Mit der aktiven Fahrdynamikregelung Active Torque Dynamics (ATD) geht der englische Entwicklungsdienstleister Prodrive einen ungewohnten Weg: Ziel ist es nicht, das Fahrzeug durch gezieltes Einbremsen aufzufangen, sondern durch Zuführen von Drehmoment auf die einzelnen Räder Fahrdynamik und Fahrsicherheit gleichermaßen zu steigern. Die ATZ fragte Damian Harty, Entwicklungschef Fahrdynamik bei Prodrive, nach den Vorteilen des Systems.

Herr Harty, was leistet ATD?
Der Kern von Active Torque Dynamics besteht darin, das Drehmoment im Umfeld moderner Antriebsstränge und Fahrwerke für das Fahrverhalten zu nutzen. Vor allem bei einem hochentwickelten Allradantrieb wäre es aus meiner Sicht eine verpasste Gelegenheit, ihn nicht durch eine drehmomentbasierte Fahrdynamikregelung zu verbessern. Unser Ansatz ist es deshalb, Drehmoment auch für Handlingzwecke zu nutzen. Wenn das Fahrzeug beispielsweise untersteuert, lassen wir es sich wie ein heckgetriebenes Fahrzeug verhalten und umgekehrt.
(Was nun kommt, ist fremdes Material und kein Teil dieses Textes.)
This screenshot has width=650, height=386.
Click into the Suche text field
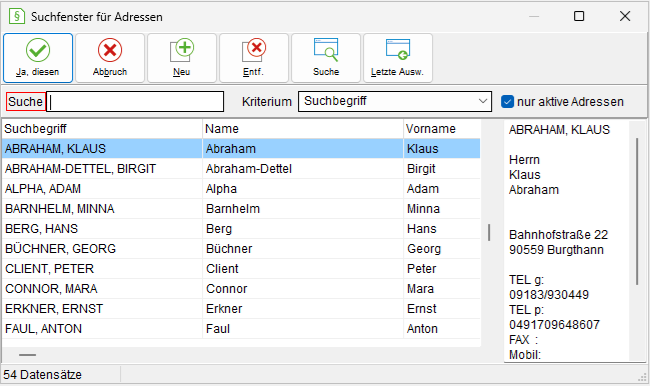(x=135, y=102)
In der Praxis wird ein Fahrzeug mit ATD jedes Fahrmanöver mitmachen, ohne auszubrechen, solange die physikalischen Grenzen nicht überschritten werden.

Welche Komponenten benötigen Sie im Fahrzeug, um ATD zu integrieren?
Das hängt vom Marksegment ab. Bei einem sehr sportlichen Fahrzeug mit viel Drehmoment und Leistung sollte ein permanentes Allradsystem zur Verfügung stehen, bei dem man Zentraldifferential und Hinterachsdifferential regeln kann. Dies ist auch die Applikation, wie wir sie in Rallye-Fahrzeugen realisieren, in diesem Fall jedoch zusätzlich mit einem aktiven Vorderachsdifferential. Für schwerere und weniger sportliche Fahrzeuge bis etwa 200 PS sind die Anforderungen geringer. Hier steht oftmals ein temporäres Allradsystem – ein hang-on – zur Verfügung, bei dem im Normalbetrieb nur die Hinterachse oder die Vorderachse angetrieben wird. Selbst Fahrzeuge mit einem noch einfacheren Aufbau, also mit Heck- oder Frontantrieb, können von ATD profitieren. Auch hier kann man viel für die Gierdämpfung tun und so das Fahrzeug stabilisieren.

Welche Art von Kupplungen benötigen Sie?
Damit die Technik funktionieren kann, braucht man Komponenten mit schnellen Reaktionszeiten wie eine Haldex-Kupplung. Kupplungen wie die Visco-Kupplung sind keine aktiven Komponenten, deswegen sind sie zu langsam und für ATD nicht geeignet. Wichtig ist außerdem ein starker Kraftschluss, der bei dem aktuellen technischen Stand immer noch am besten durch hydraulische Lösungen gegeben ist. Diese haben eine hohe Leistungsdichte, sind robust, bieten schnelle Reaktionszeiten, und sie sind im Markt eingeführt.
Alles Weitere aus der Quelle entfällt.